(Dataset content Opens)

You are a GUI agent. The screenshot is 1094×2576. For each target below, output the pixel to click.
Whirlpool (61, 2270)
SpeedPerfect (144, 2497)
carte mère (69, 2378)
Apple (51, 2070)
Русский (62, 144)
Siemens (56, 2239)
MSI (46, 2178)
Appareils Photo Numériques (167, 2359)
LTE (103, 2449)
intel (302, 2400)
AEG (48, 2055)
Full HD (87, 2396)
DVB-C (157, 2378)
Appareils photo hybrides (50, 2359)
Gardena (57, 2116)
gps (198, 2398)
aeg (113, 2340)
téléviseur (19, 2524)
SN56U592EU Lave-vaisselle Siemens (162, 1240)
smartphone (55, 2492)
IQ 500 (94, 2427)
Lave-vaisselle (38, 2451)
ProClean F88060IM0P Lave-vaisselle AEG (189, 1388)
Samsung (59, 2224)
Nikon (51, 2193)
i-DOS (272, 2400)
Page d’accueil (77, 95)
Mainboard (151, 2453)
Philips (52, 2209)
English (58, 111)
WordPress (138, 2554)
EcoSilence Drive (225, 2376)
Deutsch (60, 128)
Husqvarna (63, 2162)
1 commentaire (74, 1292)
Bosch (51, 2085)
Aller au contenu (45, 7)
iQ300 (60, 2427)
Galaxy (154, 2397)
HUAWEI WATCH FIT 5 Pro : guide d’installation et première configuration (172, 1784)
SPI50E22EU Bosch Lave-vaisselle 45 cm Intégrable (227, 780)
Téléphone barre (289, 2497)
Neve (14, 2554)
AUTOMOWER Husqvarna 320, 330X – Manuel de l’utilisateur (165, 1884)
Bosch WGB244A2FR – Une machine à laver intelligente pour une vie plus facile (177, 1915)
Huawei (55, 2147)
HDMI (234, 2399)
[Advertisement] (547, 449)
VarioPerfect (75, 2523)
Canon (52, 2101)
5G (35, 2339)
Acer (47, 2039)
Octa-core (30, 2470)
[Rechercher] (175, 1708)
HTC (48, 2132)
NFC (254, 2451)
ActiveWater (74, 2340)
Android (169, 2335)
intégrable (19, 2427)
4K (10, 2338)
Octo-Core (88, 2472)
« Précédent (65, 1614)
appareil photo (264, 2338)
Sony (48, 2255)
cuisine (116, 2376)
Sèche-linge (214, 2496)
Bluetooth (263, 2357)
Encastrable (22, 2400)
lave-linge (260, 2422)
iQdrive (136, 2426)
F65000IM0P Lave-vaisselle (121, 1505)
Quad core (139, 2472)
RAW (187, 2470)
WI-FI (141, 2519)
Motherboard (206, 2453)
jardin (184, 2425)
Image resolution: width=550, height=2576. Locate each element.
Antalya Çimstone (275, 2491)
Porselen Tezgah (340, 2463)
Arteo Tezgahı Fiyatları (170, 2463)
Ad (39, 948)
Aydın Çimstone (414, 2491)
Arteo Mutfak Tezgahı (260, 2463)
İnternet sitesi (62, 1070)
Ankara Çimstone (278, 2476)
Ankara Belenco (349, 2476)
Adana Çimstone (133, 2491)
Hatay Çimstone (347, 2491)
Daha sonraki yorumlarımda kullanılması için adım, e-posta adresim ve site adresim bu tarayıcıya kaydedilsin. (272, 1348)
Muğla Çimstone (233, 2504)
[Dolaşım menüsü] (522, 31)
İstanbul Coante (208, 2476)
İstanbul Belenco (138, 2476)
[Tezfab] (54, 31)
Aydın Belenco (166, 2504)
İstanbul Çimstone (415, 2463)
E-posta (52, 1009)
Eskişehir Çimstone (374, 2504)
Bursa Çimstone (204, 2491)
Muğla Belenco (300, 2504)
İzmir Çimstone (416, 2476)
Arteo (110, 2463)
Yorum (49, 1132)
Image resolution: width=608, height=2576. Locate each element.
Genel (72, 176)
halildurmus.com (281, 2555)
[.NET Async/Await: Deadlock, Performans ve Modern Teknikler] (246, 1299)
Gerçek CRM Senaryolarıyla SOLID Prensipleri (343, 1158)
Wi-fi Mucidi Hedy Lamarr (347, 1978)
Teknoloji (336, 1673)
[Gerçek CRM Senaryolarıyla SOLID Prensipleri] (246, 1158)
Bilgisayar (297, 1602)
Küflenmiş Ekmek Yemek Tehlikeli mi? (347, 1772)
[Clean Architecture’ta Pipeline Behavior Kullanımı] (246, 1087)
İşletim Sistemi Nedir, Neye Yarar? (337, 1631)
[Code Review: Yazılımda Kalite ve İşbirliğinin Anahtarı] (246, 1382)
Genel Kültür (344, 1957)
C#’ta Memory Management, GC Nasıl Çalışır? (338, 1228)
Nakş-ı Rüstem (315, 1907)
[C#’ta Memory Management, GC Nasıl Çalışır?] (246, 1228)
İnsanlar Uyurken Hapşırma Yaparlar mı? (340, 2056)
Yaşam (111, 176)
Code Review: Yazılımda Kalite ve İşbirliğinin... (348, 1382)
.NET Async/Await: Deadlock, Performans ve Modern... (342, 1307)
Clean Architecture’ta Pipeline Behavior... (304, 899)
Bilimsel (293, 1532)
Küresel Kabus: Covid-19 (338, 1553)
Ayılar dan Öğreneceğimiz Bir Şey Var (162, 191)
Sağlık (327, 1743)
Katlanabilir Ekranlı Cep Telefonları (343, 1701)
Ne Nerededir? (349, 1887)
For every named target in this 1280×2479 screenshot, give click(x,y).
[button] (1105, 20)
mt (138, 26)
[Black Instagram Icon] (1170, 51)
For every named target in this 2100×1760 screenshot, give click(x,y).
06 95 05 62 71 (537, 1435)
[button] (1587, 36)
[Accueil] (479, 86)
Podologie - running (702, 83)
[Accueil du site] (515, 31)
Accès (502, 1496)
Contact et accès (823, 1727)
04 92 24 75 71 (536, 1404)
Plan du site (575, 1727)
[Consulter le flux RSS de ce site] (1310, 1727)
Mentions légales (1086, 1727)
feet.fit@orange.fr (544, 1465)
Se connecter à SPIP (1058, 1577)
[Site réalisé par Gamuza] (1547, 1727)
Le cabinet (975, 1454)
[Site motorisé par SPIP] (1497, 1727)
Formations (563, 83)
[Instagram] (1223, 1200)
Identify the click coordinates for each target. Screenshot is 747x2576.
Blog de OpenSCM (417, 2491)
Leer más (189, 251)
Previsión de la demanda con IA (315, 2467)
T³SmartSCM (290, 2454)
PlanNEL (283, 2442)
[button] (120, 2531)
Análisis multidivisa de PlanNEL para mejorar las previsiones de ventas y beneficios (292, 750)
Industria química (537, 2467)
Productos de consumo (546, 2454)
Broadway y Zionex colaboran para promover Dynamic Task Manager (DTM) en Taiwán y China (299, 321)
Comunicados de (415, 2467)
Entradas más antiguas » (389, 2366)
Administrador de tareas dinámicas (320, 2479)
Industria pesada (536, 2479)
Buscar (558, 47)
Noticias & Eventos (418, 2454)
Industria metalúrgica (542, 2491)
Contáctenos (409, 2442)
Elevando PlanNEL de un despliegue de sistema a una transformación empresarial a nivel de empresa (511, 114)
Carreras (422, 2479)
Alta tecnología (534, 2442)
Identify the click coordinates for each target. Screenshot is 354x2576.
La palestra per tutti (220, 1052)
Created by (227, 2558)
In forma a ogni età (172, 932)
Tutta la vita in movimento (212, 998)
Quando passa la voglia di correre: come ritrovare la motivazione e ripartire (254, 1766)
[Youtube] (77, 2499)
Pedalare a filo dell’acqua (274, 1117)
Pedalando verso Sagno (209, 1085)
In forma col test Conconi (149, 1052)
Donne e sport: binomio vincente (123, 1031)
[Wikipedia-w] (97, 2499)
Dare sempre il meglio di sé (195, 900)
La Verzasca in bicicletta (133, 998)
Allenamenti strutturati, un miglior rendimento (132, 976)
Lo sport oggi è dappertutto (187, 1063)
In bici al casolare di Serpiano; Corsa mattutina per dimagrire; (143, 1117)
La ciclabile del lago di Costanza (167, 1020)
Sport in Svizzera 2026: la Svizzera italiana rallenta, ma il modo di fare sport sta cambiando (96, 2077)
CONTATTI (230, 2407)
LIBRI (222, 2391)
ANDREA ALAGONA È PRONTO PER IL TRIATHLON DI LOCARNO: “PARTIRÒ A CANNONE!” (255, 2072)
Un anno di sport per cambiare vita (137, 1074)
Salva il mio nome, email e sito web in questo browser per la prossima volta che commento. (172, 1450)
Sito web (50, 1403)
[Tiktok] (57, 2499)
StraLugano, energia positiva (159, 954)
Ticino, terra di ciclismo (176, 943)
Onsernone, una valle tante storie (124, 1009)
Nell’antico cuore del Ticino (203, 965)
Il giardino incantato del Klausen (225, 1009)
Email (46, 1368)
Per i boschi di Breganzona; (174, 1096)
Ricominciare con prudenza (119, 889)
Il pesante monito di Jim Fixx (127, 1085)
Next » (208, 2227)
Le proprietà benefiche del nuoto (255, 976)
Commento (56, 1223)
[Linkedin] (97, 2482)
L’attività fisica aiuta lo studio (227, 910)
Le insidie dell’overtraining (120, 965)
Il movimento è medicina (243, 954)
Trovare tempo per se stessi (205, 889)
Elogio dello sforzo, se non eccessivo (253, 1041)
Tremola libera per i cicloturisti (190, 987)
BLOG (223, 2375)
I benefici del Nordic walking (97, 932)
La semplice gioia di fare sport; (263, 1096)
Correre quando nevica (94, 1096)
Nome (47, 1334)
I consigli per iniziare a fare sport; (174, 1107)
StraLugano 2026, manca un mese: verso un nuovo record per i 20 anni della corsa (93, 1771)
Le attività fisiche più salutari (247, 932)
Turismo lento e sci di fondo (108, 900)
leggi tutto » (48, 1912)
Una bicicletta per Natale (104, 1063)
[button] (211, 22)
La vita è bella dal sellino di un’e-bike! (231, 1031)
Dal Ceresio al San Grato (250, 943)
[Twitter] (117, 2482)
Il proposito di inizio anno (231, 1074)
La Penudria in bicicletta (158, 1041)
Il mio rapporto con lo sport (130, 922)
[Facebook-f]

(Dataset content Closes)

• [Exercise]
Search the records above for the string "Prensipleri". Report each line that has it.

• [Expected answer]
Gerçek CRM Senaryolarıyla SOLID Prensipleri (343, 1158)
[Gerçek CRM Senaryolarıyla SOLID Prensipleri] (246, 1158)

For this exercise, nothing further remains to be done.